This will not be a adoption triad sensitive post. I can sense it already. So if you are someone who reads my blog because you are friends with Brit's parents, just go ahead and stop right now. If you are an adoptive parent who doesn't want to know about birthparent grief, this post is not for you either.
If you feel the need to post something mean spirited toward me after you read this, please don't. I have plenty of self-loathing to go around so I don't need anyone else to send any more hatred my way. I have that covered all by myself.
This is going to be a pouring out of my heart that is not meant to hurt anyone, but is a vent for my anguish. It is not meant to blame, but it may come off that way. I am sorry in advance if it does, but this is my blog. And my heart hurts.
I have just a few minutes until I leave for a meeting but I have something weighing so heavily on my heart, I have to type it out.
Brit's parents are having twins. Due this summer. A boy and a girl.
I also have a friend who has a set of twins, also boy and girl, who were born at a similar time of year. Therefore, my friend has matching outfits that would be great for Brit's brother and sister. So, like I would do for any other friend, I went to my friend's garage sale a couple of weeks ago and bought a few matching outfits so I could give them to Brit's family for the new babies.
When I got the most recent monthly email from Brit's mom, I replied back that if they were ever out and about I had several outfits I would love to get to them for the twins. She emailed me back and said her husband keeps saying he needs to stop by where I work so maybe the next time he is here he can pick up the clothes. She thanked me for thinking of them and said they would definitlely be welcomed as she knows they will need so many things having twins.
So I brought the bag of the clothes to work. I have had the bag sitting outside my office door with Brit's dad's name on it all week.

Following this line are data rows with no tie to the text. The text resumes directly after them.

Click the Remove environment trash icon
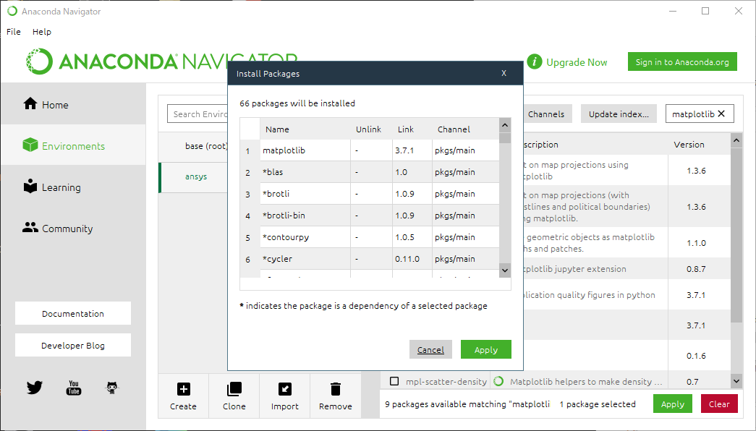335,389
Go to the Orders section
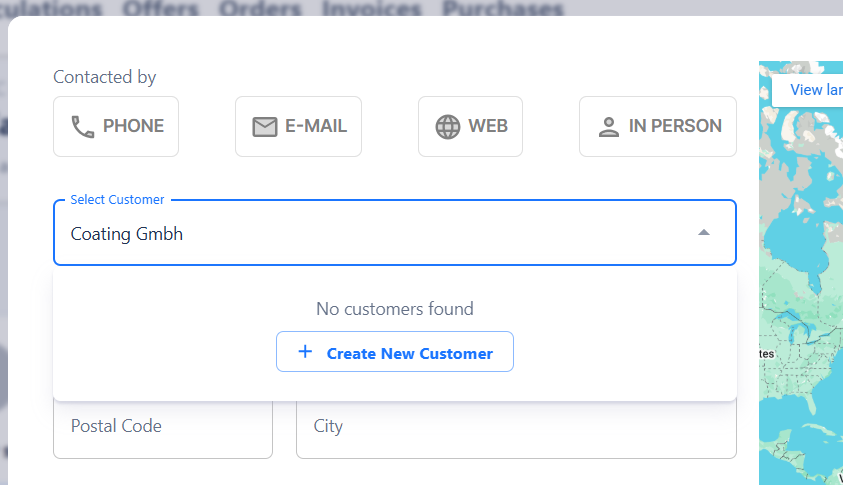This screenshot has width=843, height=485. pos(260,9)
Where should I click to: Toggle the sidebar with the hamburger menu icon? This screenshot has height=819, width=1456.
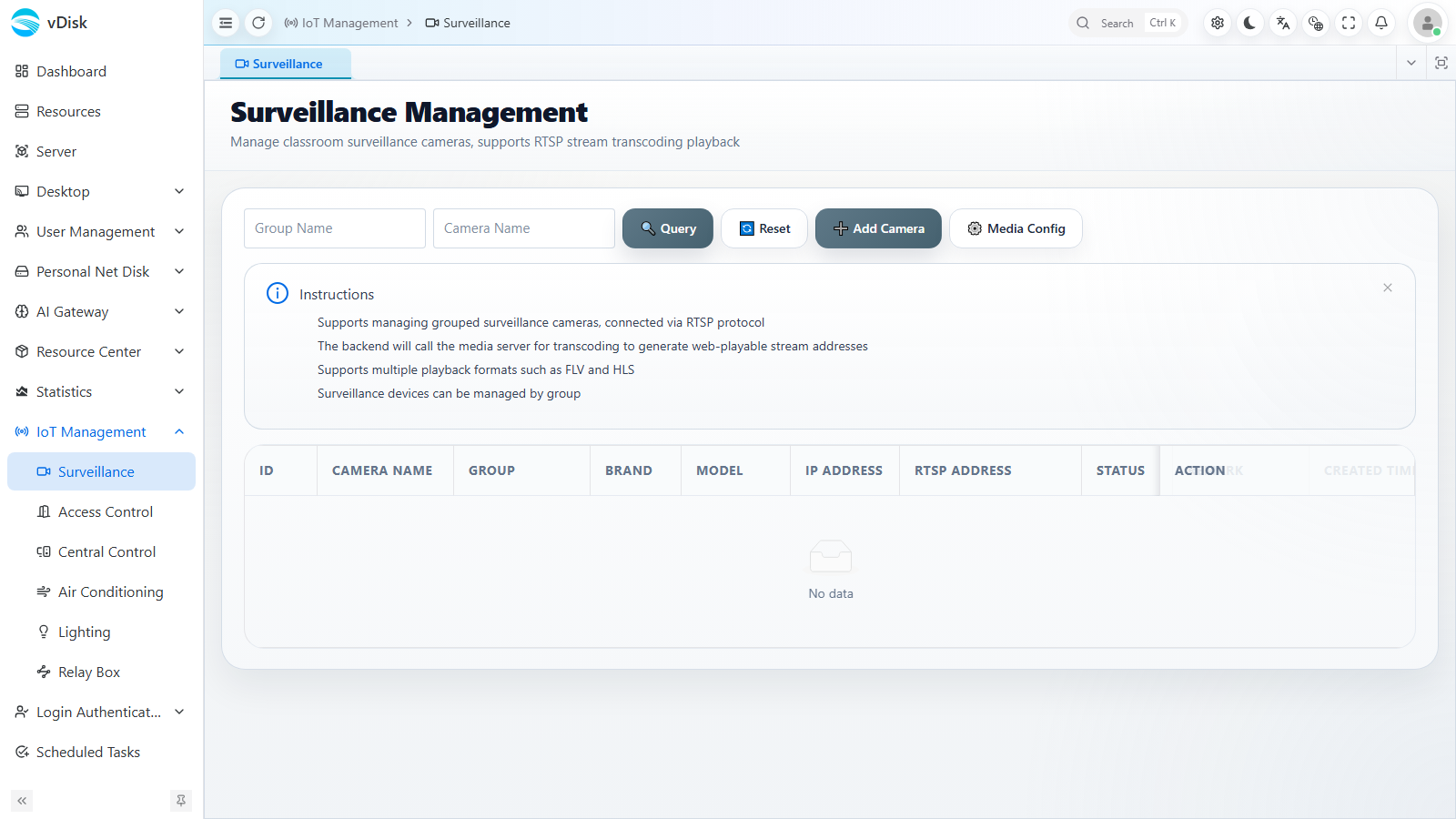pos(226,23)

I decided today that I am going to have to move it. It is hurting my heart to see it sit there.
I live 10 minutes from Brit and her family. I could run it over to their house in a heartbeat. But I can't because I am not a part of their life.

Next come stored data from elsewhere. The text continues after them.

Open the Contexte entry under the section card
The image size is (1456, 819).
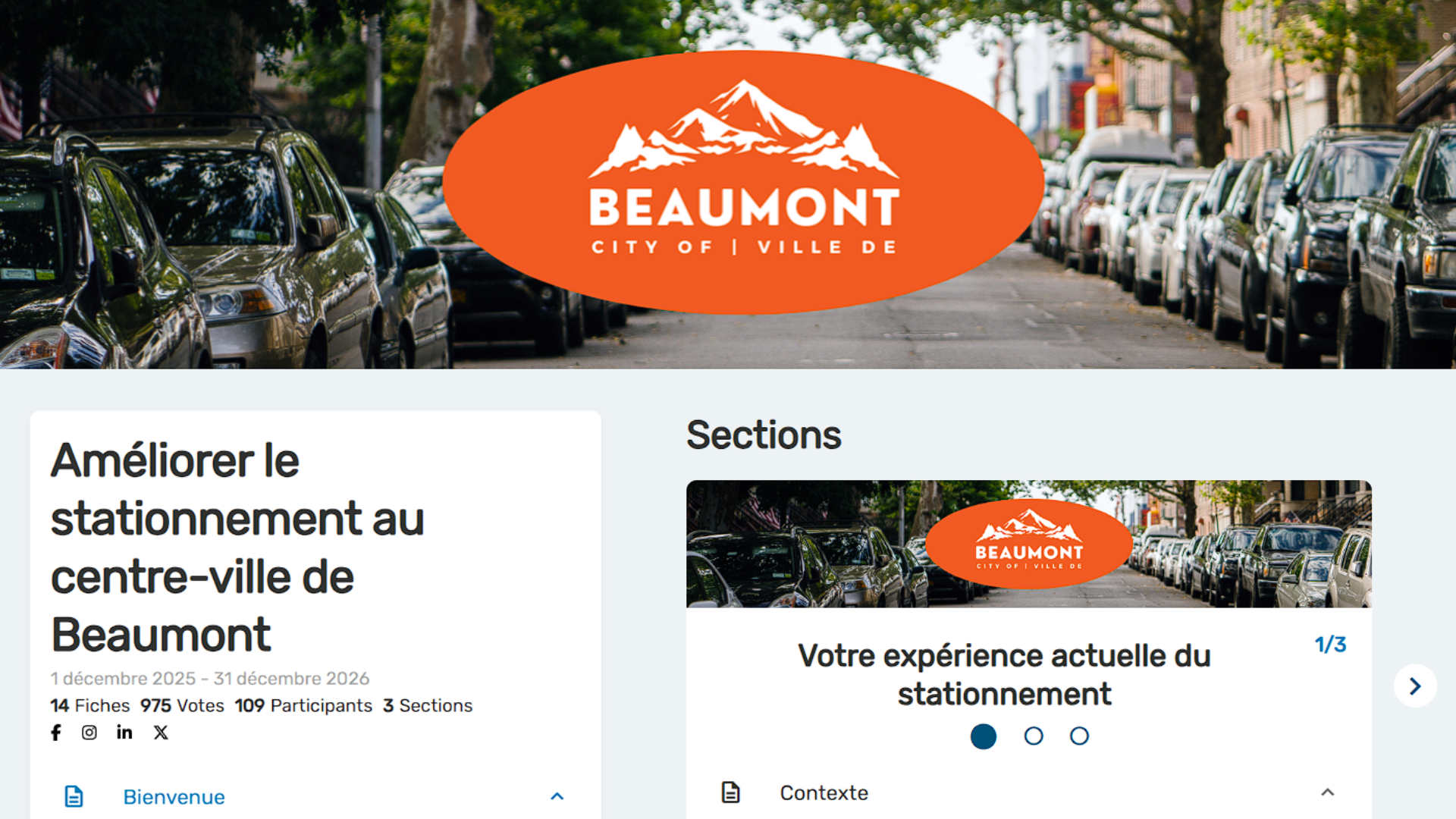[824, 792]
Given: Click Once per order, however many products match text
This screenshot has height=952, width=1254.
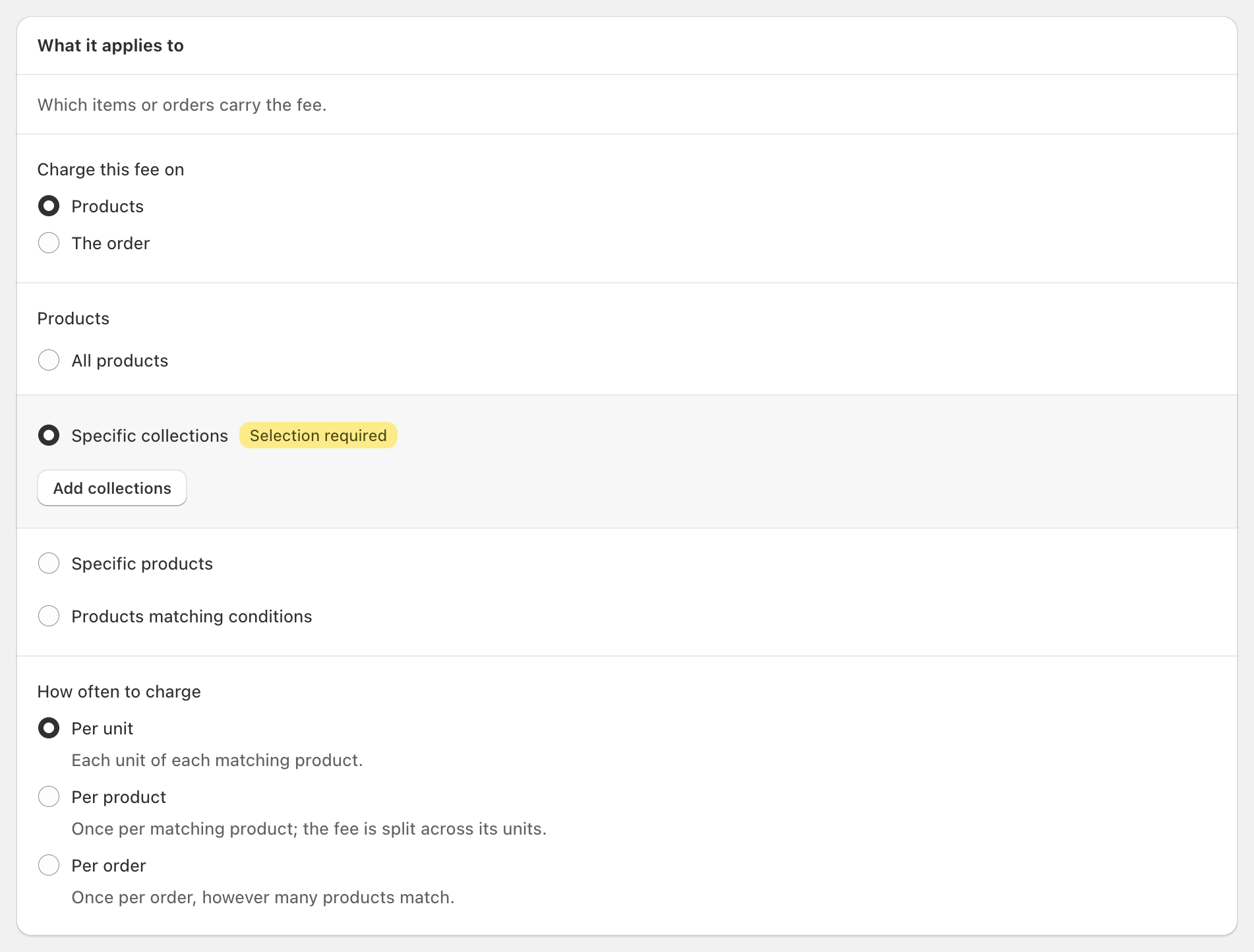Looking at the screenshot, I should 263,897.
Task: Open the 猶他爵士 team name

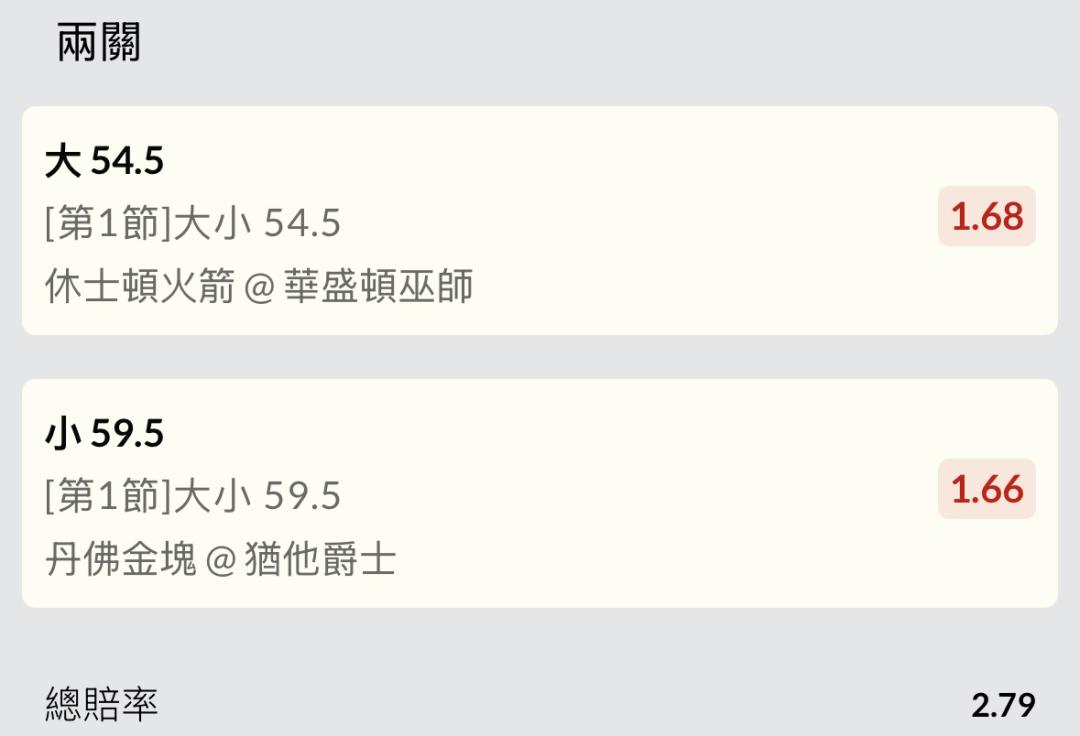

They have friends who can stop by and see Brit. But I can not.
Brit's neighbors know what Brit looks like and how she plays outside. My kids do not. They are not allowed to see their biological sister. They are not allowed a relationship with her.

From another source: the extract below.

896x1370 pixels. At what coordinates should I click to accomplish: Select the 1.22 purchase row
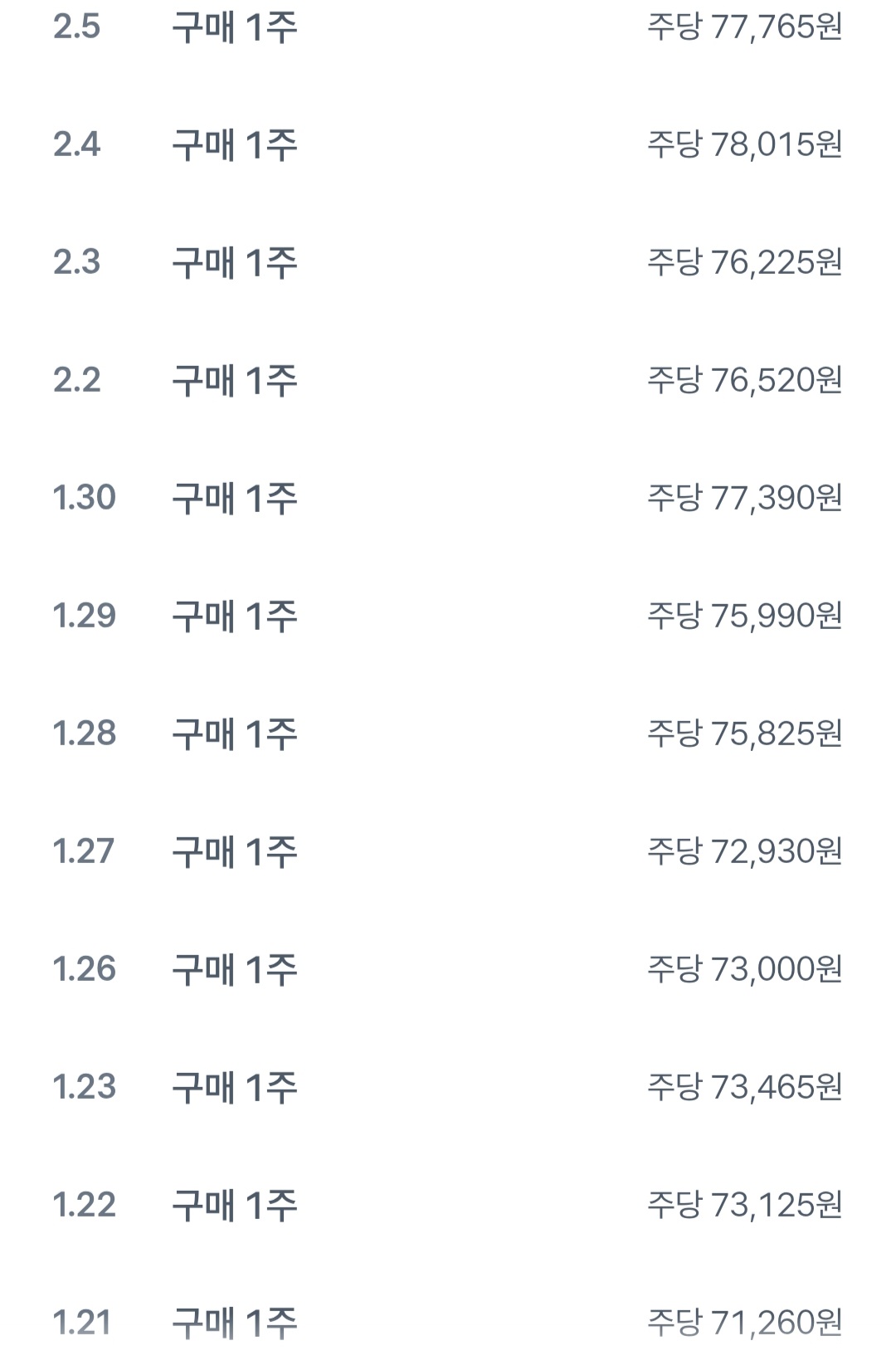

When we had Christmas gifts for Brit, my BF met Brit's father at a sports bar - 5 minutes from both of our homes, so we could give the gifts to him to take home to Brit. I wasn't even invited to be part of the exchange.
Why don't I have adoptive parents like so many of you? I read adoptive parent's posts and articles about how they wish they lived closer to their child's birthfamily so they could get together.
I live 10 minutes from them. 10 minutes. It might as well be 1,000 miles.
We chose these parents because we wanted our daughter to grow up in the same community as our boys, so they would have similar childhood experiences.
We wanted them to be close so we could share in her life.
Instead, I am tormented as I look down every aisle at the grocery store, hoping and praying that I could catch a glimpse of them shopping there at the same time.
I know my boundaries. I know when I am not welcome. I am a civilized, professional, adult mother of many children myself. I am not going to interject myself into their lives unwelcomed.
I do not drive by their house. I never ever call them. I send cards on holidays, which I believe to be an appropriate time to do so.
But I want to be a part of their lives. I want to be welcomed.
I have never received a card from them. Not on my birthday, not on mother's day. Not ever.
The same mother who text messaged and called me when I was pregnant has never once sent me a text or called me since the day they took my daughter home with them. While I am very grateful for the monthly email with pictures (and I pray they never stop them), it does not replace sincere interaction. Monthly reporting is not the same as conversation.
I shared everything with them when I was pregnant. Pictures, stories, even the entire birth of their daughter. I wanted them to know me, my kids and my life. I wanted them to know that they were now a part of my family.
What I didn't realize was that everything was going to change once Brit went home with them.
I know my daughter is loved by them. I know she is happy. They have never once said anything unkind to me directly.
But if I would have known then what I know now, I would not have made the decision I did.
I pray that my daughter will want to know me and us. I pray that she is just like me and she begs her parents to let her see us. I hope she wants to talk to me as badly as I want to talk to her.
I guess that is what I have to do. Pray that the child will change their hearts, if nothing else does.
I hate this.
So much for making it to my meeting. My eyes are nearly swollen shut. Looks like I'm stuck at my desk for the rest of the day.
It is amazing how one decision has changed me from the happy go lucky girl I once was, to a shell of a person just trying to keep it all together.